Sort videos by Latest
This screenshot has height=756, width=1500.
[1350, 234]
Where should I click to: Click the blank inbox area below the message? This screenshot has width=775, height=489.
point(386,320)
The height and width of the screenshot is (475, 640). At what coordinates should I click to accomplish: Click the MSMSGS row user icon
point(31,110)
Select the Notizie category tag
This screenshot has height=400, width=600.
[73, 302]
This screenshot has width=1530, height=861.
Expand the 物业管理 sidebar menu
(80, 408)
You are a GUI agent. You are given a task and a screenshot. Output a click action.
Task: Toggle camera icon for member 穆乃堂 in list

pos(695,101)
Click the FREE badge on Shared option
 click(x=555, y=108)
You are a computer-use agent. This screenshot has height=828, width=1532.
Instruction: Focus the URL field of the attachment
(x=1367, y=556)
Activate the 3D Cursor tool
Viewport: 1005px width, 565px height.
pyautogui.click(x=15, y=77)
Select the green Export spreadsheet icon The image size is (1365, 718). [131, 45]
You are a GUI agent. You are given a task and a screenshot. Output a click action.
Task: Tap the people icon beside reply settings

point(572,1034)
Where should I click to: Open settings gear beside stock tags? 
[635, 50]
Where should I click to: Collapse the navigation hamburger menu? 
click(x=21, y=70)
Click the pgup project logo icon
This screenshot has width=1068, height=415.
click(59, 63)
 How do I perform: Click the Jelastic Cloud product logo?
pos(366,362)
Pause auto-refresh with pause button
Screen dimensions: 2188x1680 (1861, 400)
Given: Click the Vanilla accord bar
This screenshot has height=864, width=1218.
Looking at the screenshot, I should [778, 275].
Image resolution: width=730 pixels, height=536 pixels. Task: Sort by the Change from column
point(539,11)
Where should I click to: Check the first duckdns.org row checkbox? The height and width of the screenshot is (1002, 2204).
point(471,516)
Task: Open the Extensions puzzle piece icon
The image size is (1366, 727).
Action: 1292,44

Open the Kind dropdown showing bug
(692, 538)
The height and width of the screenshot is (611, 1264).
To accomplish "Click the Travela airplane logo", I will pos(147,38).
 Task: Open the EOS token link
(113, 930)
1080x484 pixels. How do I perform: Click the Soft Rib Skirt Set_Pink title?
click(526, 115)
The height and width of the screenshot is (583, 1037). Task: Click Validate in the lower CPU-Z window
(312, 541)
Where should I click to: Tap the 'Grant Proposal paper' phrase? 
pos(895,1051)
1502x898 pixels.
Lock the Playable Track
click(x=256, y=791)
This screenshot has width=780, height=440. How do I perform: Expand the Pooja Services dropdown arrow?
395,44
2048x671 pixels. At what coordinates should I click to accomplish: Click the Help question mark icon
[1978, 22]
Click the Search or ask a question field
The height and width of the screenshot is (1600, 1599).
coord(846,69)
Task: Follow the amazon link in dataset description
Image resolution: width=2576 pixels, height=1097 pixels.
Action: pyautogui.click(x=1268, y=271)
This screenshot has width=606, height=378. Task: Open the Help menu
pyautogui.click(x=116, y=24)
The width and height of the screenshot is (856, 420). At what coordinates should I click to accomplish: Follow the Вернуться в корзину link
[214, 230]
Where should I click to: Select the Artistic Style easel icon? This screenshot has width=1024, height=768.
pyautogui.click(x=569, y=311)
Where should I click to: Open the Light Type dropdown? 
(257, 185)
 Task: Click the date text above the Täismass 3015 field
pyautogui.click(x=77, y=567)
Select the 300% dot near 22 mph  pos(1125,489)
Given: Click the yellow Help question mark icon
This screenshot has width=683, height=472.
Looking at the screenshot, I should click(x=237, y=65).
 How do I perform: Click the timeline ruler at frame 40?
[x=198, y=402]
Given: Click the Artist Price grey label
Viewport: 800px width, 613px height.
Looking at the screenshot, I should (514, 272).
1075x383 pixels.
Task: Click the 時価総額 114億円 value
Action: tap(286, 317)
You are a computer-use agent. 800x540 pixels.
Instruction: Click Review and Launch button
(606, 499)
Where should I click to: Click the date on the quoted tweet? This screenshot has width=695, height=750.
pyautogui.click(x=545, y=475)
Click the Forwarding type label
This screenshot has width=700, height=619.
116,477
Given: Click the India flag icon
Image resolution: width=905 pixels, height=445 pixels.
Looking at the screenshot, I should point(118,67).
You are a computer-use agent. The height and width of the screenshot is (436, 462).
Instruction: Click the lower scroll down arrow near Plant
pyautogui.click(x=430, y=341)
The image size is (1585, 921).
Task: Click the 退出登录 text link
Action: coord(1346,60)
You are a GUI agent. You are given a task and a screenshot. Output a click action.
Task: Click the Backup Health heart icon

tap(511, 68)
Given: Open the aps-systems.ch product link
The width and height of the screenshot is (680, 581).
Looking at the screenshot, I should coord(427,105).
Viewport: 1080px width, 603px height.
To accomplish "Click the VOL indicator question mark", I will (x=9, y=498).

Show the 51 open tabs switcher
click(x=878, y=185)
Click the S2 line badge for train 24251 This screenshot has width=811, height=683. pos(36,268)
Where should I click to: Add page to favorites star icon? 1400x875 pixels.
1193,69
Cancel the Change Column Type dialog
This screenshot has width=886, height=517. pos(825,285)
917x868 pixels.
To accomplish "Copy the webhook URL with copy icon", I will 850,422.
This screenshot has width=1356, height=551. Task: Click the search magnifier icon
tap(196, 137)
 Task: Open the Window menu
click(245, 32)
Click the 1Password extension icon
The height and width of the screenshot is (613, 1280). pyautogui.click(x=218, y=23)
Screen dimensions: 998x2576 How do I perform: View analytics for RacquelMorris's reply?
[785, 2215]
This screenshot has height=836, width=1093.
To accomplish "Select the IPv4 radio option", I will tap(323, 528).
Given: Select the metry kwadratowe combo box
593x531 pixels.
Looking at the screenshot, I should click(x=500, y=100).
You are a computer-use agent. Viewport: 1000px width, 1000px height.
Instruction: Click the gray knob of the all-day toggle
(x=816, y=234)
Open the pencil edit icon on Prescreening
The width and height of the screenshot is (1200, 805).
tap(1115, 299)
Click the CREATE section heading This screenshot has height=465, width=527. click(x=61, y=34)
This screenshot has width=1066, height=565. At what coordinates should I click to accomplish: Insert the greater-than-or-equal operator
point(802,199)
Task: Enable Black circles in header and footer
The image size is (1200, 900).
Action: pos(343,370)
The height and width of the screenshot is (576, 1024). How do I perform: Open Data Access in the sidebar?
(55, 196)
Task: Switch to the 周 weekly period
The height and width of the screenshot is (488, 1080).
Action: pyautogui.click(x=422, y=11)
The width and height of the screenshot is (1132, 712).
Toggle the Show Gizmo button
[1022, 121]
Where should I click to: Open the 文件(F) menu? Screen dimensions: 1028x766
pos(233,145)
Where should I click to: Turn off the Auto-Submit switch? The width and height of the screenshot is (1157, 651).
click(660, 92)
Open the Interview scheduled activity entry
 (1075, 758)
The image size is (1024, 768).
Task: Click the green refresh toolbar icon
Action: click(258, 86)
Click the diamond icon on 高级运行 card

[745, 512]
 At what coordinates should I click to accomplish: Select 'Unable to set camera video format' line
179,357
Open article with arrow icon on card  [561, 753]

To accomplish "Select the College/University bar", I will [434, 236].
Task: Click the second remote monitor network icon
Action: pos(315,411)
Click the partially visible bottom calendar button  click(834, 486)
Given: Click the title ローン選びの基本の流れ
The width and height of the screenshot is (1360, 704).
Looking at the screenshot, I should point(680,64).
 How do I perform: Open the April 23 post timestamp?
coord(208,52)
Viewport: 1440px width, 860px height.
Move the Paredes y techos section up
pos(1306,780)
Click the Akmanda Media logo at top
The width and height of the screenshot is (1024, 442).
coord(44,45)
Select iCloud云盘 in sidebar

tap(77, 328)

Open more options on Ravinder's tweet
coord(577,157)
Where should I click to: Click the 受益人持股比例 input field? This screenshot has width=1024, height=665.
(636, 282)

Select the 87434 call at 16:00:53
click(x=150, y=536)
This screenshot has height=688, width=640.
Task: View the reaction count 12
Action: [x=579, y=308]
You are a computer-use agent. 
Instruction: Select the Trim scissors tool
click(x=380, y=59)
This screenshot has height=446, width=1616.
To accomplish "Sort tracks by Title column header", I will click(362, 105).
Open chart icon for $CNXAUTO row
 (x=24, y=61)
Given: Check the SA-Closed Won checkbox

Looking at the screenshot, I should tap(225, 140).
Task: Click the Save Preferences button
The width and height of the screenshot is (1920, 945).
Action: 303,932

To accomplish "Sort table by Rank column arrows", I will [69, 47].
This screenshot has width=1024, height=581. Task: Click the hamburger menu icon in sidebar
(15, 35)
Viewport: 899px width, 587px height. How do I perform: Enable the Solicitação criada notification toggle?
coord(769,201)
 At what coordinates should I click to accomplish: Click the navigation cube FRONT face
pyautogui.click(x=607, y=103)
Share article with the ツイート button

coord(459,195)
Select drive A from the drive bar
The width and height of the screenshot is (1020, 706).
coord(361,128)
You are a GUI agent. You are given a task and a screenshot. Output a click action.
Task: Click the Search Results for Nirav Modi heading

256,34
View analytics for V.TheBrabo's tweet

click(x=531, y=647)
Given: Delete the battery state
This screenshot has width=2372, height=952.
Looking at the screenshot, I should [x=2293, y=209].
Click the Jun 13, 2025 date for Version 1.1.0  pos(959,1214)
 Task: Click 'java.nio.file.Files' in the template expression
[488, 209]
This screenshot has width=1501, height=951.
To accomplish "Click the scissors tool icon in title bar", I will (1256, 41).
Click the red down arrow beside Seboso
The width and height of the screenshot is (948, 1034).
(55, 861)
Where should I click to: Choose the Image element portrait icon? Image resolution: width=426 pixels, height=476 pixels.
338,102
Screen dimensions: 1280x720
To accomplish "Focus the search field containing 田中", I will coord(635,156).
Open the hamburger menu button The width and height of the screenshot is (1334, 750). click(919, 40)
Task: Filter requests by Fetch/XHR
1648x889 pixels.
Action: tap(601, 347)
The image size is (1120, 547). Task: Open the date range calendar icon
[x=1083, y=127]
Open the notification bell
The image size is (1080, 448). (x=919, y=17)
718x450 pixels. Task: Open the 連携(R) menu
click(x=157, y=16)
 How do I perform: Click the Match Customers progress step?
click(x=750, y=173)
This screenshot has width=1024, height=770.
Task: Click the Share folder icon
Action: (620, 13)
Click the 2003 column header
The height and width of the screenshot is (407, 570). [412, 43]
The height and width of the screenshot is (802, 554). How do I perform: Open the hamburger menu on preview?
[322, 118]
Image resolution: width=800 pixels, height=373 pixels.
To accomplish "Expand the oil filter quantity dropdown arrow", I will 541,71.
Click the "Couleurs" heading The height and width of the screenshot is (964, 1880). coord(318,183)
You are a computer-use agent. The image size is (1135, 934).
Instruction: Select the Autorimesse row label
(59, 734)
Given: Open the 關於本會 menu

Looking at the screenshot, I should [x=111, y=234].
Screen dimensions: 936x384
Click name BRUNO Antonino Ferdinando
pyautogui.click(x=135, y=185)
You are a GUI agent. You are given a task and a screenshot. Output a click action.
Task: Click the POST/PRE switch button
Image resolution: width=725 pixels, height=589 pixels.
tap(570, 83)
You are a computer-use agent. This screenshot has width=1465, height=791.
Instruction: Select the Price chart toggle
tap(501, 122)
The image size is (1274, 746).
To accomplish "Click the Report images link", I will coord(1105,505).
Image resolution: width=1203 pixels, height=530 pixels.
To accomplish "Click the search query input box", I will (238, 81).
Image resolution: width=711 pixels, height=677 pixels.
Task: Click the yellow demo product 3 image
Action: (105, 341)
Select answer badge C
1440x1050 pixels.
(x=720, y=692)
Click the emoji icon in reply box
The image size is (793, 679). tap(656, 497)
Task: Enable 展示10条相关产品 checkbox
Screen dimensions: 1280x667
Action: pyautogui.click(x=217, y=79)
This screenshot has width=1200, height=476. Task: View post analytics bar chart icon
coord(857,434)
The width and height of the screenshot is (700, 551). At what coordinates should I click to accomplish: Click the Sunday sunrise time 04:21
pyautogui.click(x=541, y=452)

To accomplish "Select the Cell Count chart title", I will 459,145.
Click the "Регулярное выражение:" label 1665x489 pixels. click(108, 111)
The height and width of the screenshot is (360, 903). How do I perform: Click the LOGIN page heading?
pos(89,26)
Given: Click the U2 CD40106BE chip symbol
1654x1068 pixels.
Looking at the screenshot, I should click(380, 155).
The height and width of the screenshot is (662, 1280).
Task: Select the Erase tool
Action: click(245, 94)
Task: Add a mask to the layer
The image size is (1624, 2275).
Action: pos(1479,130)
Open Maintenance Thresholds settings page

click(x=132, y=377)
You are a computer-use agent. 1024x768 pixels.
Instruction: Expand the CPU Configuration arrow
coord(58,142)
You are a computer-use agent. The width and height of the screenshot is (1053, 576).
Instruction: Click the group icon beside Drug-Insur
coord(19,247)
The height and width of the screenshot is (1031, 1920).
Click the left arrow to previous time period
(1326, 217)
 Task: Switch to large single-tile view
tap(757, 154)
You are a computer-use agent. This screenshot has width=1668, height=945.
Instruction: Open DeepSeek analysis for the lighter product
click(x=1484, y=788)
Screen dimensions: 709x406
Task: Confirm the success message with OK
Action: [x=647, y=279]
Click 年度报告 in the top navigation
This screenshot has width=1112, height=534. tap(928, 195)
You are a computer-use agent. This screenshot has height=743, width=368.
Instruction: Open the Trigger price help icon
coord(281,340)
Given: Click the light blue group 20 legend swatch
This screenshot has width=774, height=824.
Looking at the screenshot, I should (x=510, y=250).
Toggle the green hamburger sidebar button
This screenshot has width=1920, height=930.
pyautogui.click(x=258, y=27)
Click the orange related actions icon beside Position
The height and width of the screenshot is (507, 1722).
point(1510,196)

WHAT NEEDS TO BE DONE
Count how many lines of the records hold the string "computer"; the answer is that number alone.

YOUR RESPONSE
11